One of the major issues for this project was the concern about heavy truck traffic making its way through the city, in particular an intersection with low visibility and a tight, 90-degree turn at Madison and Chester streets.
There have been several options put forward for this project, and a series of public meetings in the last couple of years in order to take comment from area residents. During those meetings, state highways officials assured residents their thoughts would be taken into account when a decision was made. For good or bad, that doesn’t seem to have happened.
In White’s letter, which appears to have been written in June, but, according to my sources, only recently sent to legislators, the DOH official says they will be going with Alternative 4 for the project. The estimated $6.9 million project would “improve” the issue of the intersection by creating a short bypass to the east of the city’s commercial district. In essence, the project would create a section of road following Ridge Avenue, going down the hill by the library and then, instead of turning toward Chester Street (Route 2), it would go straight until meeting Route 2 at a point just above the New Cumberland Volunteer Fire Department.
According to a packet provided during the last public hearing on the project, Alternative 4 also would require the state taking over the properties of three businesses and two houses on Park Place and an apartment building on Madison Street. It will also eliminate a large portion of the city park.
Public officials, as well as many of the residents seem to have hoped for the use of Alternative 5A.
I understand cost is always going to be an issue, and Alternative 5A, at $15.9 million, was certainly the most expensive of the options presented. White’s letter also said safety issues, available funding, environmental concerns, options for rights-of-way and design also were taken into account.
According to the DOH packet, 5A also would have impacted some potentially historical buildings, the South Chester Street Playground, local baseball fields, several homes, a couple of small wetland areas and about a dozen potential hazardous waste sites. The packet also notes an impact to a Columbia Gas transmission station and New Cumberland’s wastewater treatment plant.

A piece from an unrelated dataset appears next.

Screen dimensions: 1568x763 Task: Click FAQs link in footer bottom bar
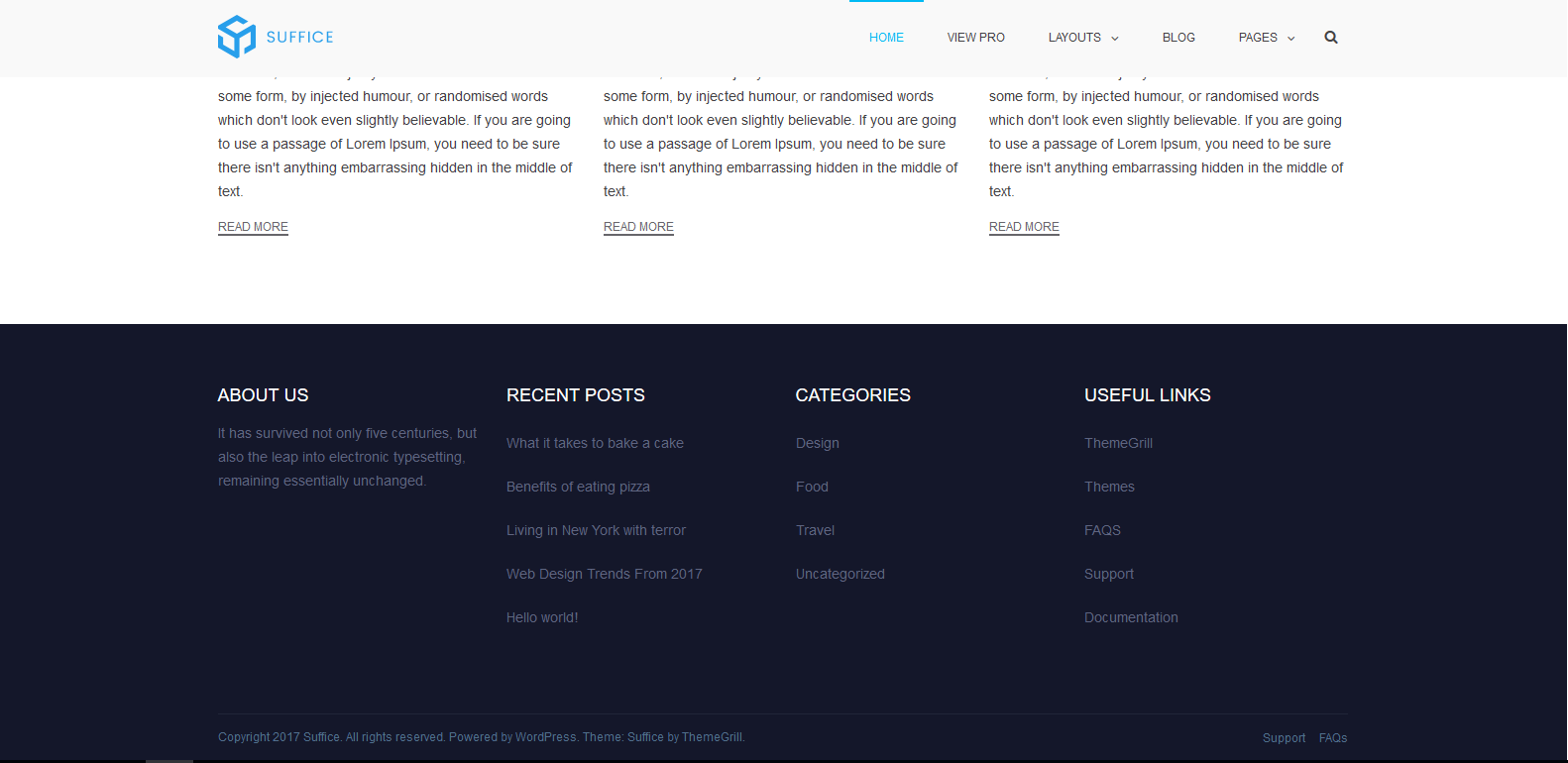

Obviously, there are going to be concerns with either of these options, and, to be honest, the other alternatives have their issues as well, especially with taking over the property of New Cumberland citizens and businesses.
The main concern, for me, is the apparent lack of communication on the project. A decision supposedly was made two months ago, and yet nothing was announced. Should the people of Hancock County not be informed of the progress of this project, as well as the impact it will have on their community?
Currently, according to White’s letter, plans are to begin advertising for the project in the spring. My hope is DOH officials take some time before that happens to better communicate the details of the project, listening to the citizens and hearing any concerns they may have.